GR: Après, même s’il y a des choses de l’ordre de l’expression qui peuvent rester, énormément de groupes punk jouent très bien! C’est pas le défaut, c’est aussi ce que vous avez envie d’accepter, quand vous êtes en situation de groupe. Parce qu’être dans un groupe, c’est pas forcément des situations de politesse, où on se laisse la place, où on va jouer moins fort pour laisser l’autre y aller. Non, non, non, rien à foutre! Moi je joue, tu joues, tu te débrouilles!
Et tout à coup, les places se font, un peu comme des fratries. Il y a des émulations comme ça qui se font, et c’est ça, vraiment être ensemble. Il y a des tensions dans le bon sens du terme, du nerf, et ça c’est super. Tout le monde veut raconter son histoire, tant mieux si à la fin, s’en est une mêlée.
Alors étant DIY, si Louise Attaque devait se former aujourd’hui, seriez-vous le genre de groupe qui est actif sur TikTok, ou seriez-vous plutôt du genre à seulement vendre vos chansons sur Bandcamp?
GR: Je pense qu’on serait en train de se demander si on devrait aller sur TikTok. En tout cas à l’époque on a fait des choix, et de temps en temps on ne faisait pas les bons choix, moi je trouve.
On faisait le bon choix de vouloir rester groupés ensemble, après quand le deuxième disque qui est arrivé, on aurait dû être conscients qu’on avait la chance que plein de gens avaient envie de nous écouter.
On aurait dû foncer dans des spectacles plus grands, mais qui nous ressemblent.

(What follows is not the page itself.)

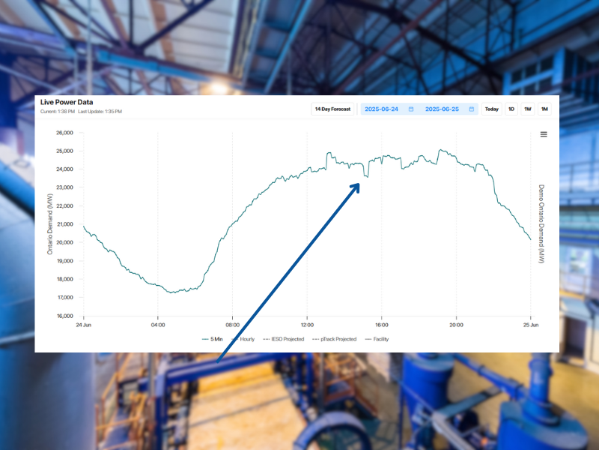This screenshot has height=450, width=599.
Task: Select the 1D range button
Action: click(512, 109)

On a pensé que pour que ça nous ressemble, il fallait que ce soit pareil qu’hier. Ça, je pense à titre personnel que ce n’était pas le bon choix. Maintenant, est-ce qu’on se dirait, ‘Ah, TikTok c’est too much? Sans doute, mais on aurait tort. Donc j’espère pour nous qu’on aurait cette envie de se dire oui. Il faut que ça nous ressemble, la seule chose importante dans la vie c’est que ça vous ressemble.
On a mis la forme avant le fond, de mon point de vue.
Avez-vous encore ce sentiment d’émerveillement, quand vous vous promenez et que vous entendez une de vos chansons jouer dans un magasin, ou à travers la radio d’une voiture?
Tous ensemble: Oui, bien sûr!
GR: Quand les gens chantent, aussi. Ce qui est très touchant, c’est quand les gens nous disent que ça leur rappelle telle ou telle chose. Des trucs du genre « Quand j’avais sept ans, je n’aimais pas vos chansons, mais mon grand frère en écoutait tout le temps » et des choses comme ça. Quitte à avoir 25 ans derrière soi, autant que ça puisse être partagé à travers des bons moments et souvenirs comme ça. Quoi demander de plus?